Following on from that, it is important to distinguish revocation of a patent from an opposition proceeding. An opposition proceeding is run to determine whether or not an applicant should be granted a patent. A revocation is the removal of ownership. It is appropriate for the former to be handled by IP Australia. However, in my experience, oppositions can be interminably slow and quite expensive, which doesn’t bode well for a dispute resolution centre.

Clearly, the centre will really only be effective if the parties agree to abide by its ruling. One must then ask the question that if that’s the case, would the parties not have settled the matter anyway, on the opinion of their respective counsels? I cannot see how such a centre will prevent a litigant who is not prepared to settle from simply appealing the matter into the court system anyway.

So in my view, adding such a layer has the distinct danger of increasing the complexity of patent disputes. Complexity means expense and delay.

Some of the proposals relate to raising the level of awareness of IP amongst the public. This is commendable. I’ve come to realise that while it is improving, there is generally a low level of public understanding of IP. However, it’s not clear how that would address the reasons for the high costs I’ve identified.

The solution

Our Patents Act is poorly drafted – to put it bluntly.

Many litigants are forced into the court system because the Act simply does not provide sufficient guidance. For example, in my post of 13 July 2009, I commented on the interpretation of “effective filing date” for divisional applications. I’m not privy to what the litigants paid, but I’m reasonably sure that it was significant. All that expense could have been saved if the Act had been clearer.

Another simple example is the determination of novelty. It is necessary to consider no less than two sections and one definition to understand how we decide whether or not an invention is novel.

Cases are won or lost depending on the interpretation of the Patents Act. It stands to reason that cleaning it up would save time and money for litigants.

Speed things up

Delay is a major factor in creating expense. While I am not intimately involved with the court system, I can clearly see that some work is required to get things moving along.

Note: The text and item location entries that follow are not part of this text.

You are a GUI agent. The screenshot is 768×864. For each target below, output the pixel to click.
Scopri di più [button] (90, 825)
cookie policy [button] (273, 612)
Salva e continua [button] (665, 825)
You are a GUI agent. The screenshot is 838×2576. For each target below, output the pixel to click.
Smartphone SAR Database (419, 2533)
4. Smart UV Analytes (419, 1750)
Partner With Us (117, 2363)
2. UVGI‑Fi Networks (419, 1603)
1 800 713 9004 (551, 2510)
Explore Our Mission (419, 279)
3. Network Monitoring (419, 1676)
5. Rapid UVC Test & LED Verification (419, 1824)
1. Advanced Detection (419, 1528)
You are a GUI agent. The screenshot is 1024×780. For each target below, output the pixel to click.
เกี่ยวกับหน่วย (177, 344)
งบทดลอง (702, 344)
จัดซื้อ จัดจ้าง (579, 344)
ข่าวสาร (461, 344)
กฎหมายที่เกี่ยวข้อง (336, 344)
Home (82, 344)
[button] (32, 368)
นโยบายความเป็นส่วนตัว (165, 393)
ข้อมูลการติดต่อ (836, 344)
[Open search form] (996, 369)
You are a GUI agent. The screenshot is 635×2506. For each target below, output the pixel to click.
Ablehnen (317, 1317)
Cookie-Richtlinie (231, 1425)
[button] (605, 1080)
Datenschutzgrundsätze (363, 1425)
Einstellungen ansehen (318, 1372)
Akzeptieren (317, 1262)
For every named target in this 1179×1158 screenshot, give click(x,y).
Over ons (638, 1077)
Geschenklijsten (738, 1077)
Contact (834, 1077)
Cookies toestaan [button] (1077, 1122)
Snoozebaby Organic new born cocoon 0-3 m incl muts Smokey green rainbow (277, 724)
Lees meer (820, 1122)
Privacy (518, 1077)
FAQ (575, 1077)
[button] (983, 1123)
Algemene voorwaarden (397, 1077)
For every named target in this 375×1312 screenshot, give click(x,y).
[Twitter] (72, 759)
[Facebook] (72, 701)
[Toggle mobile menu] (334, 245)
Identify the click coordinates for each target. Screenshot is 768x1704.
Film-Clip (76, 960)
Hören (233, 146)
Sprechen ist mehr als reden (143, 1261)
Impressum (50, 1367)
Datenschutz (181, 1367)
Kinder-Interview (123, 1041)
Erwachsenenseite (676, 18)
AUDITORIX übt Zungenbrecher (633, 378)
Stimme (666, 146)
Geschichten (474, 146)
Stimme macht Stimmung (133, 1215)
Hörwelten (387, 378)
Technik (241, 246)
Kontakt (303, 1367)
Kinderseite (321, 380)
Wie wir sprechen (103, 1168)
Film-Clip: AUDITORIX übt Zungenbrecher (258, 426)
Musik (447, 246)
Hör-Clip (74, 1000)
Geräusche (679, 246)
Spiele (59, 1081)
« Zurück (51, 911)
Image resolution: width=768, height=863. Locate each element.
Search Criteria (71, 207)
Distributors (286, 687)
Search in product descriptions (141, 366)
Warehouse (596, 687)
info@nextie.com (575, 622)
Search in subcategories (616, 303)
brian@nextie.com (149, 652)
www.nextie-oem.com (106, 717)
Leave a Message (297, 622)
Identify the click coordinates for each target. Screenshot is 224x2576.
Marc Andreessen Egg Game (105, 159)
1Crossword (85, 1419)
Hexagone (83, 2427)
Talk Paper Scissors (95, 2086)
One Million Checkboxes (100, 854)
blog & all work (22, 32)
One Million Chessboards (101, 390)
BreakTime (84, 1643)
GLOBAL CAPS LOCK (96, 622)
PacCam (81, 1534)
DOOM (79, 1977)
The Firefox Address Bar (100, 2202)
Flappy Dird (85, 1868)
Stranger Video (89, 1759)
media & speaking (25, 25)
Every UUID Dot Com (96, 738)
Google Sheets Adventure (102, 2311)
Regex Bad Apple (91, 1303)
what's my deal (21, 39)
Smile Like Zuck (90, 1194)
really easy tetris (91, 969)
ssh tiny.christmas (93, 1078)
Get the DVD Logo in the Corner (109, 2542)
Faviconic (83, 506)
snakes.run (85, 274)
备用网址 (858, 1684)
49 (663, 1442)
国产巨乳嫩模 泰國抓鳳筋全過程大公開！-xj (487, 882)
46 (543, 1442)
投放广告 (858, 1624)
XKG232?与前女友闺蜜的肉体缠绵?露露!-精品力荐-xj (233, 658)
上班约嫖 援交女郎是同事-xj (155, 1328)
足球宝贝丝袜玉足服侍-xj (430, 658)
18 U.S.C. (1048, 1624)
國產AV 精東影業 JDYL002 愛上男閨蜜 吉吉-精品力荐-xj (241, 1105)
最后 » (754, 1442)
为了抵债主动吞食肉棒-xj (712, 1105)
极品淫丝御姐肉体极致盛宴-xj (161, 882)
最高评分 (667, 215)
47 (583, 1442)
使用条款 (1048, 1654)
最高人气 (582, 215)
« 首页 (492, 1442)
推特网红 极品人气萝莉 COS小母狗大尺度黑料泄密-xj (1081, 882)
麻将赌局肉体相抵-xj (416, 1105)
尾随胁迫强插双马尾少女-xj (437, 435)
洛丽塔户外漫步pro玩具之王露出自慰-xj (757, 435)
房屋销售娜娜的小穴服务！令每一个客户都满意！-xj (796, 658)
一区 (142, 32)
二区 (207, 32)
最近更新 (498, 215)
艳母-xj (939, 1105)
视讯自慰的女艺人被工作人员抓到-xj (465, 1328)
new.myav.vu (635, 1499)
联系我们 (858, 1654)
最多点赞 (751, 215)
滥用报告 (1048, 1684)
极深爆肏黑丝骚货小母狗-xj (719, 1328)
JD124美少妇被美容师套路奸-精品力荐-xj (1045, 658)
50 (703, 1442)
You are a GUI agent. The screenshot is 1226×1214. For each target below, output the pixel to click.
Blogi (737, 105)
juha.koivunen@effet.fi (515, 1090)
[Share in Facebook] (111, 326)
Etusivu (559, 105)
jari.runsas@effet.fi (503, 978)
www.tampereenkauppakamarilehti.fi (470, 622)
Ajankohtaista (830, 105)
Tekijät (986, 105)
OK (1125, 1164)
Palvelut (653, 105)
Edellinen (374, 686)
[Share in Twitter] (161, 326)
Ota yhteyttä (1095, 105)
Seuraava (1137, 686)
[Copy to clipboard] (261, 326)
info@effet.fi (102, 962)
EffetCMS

Perhaps stricter cost penalties should be considered for parties who consistently require extensions. It’s not uncommon for busy practitioners to be heard explaining that a missed deadline is no problem because they’ll just get an extension.

Consistent judgements

Litigants are often forced into the court system because of inconsistent precedents. Unfortunately, there are only a handful of judges that can be considered patent experts. Judges that are tasked with hearing matters have a duty to ensure that they draw on the expertise of others that have developed a reputation as specialists in this area.

Professional Fees

Litigants need to ensure that they understand how their money is being spent. Professionals can help by ensuring that cases are run efficiently and tasks are allocated to the appropriate personnel at the appropriate rate. Firms could go a long way to help by looking at alternatives to blindly setting billing targets.

Conclusion

There is no reason to create even more bureaucracy. The goal should be to reduce bureaucracy by cleaning up the Act, getting consistent judgements and making a concerted effort to speed things up. Unfortunately, patent law is complex. That creates expense and delay. But we practitioners should also consider ways in which we can save our clients money by becoming more efficient and charging appropriately.